═════ Recorded information ═════

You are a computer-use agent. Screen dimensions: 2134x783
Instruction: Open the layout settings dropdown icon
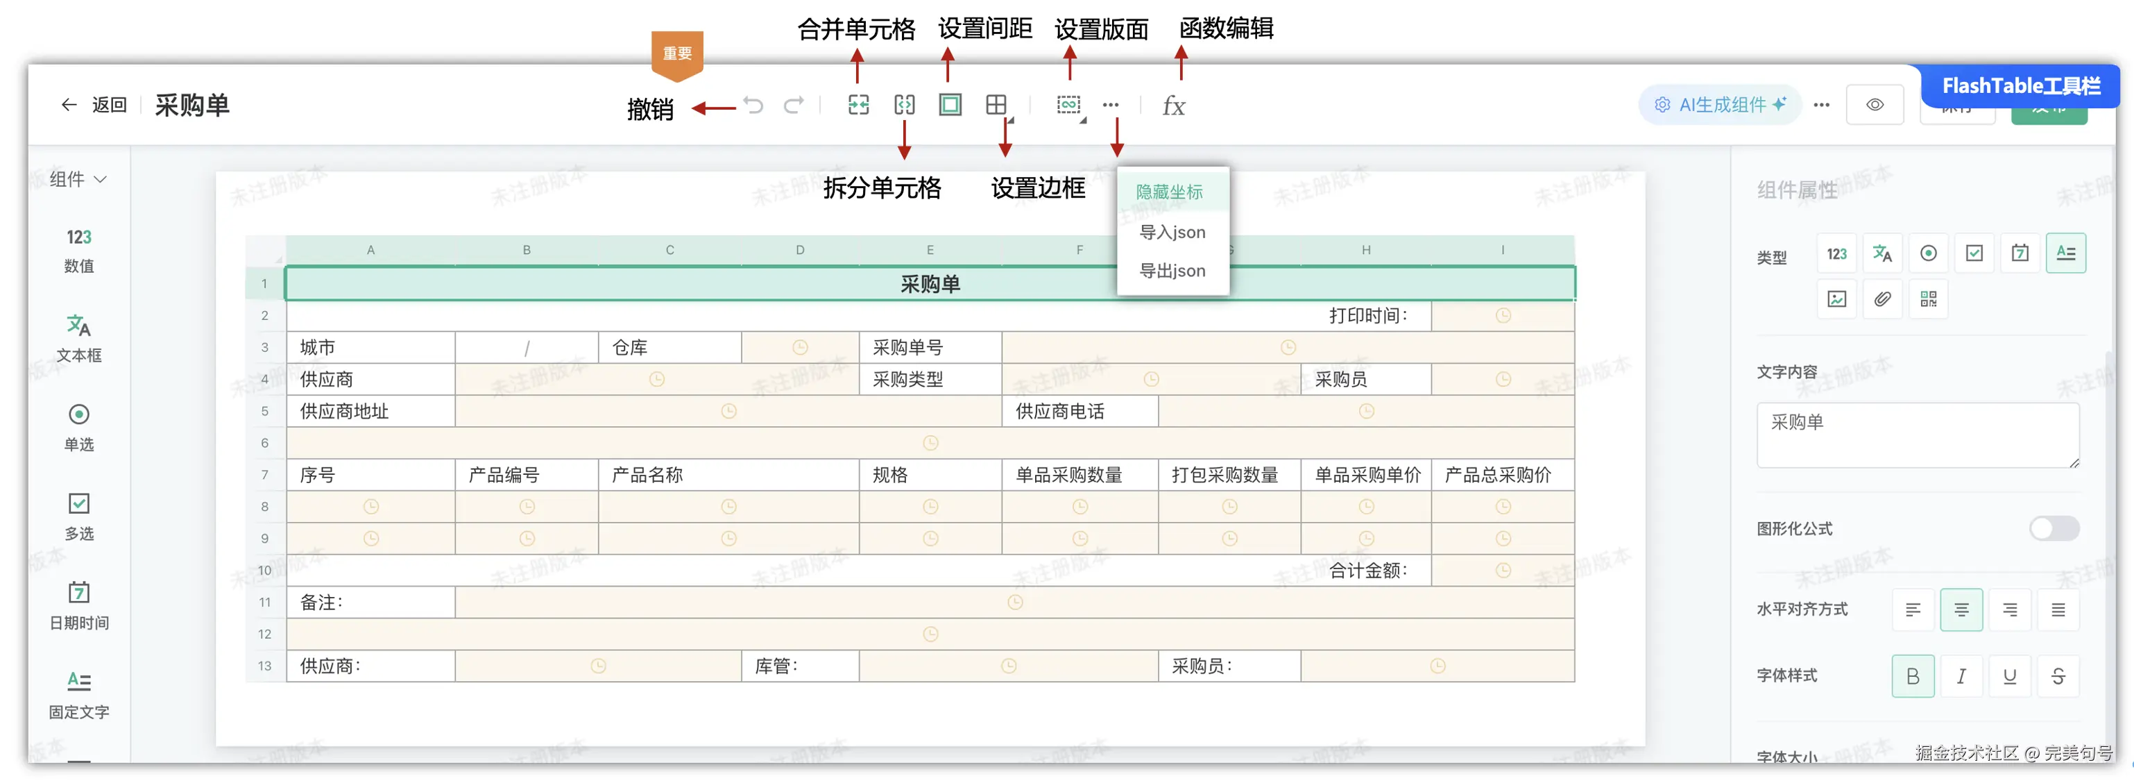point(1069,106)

═════
═════ Recorded information ═════

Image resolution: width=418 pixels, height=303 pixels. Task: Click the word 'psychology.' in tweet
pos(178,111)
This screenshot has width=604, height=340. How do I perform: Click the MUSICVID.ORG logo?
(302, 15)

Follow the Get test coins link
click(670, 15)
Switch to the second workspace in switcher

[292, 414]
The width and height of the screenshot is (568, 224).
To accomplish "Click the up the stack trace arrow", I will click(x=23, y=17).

═════

What the task requires: Update the items between the lines holding "Switch to the second workspace in switcher" and "will click(x=23, y=17).", inclusive, by replacing "stack trace" with "call stack". Leave everything else unchanged, and return only those lines.

The output:
Switch to the second workspace in switcher

[292, 414]
The width and height of the screenshot is (568, 224).
To accomplish "Click the up the call stack arrow", I will click(x=23, y=17).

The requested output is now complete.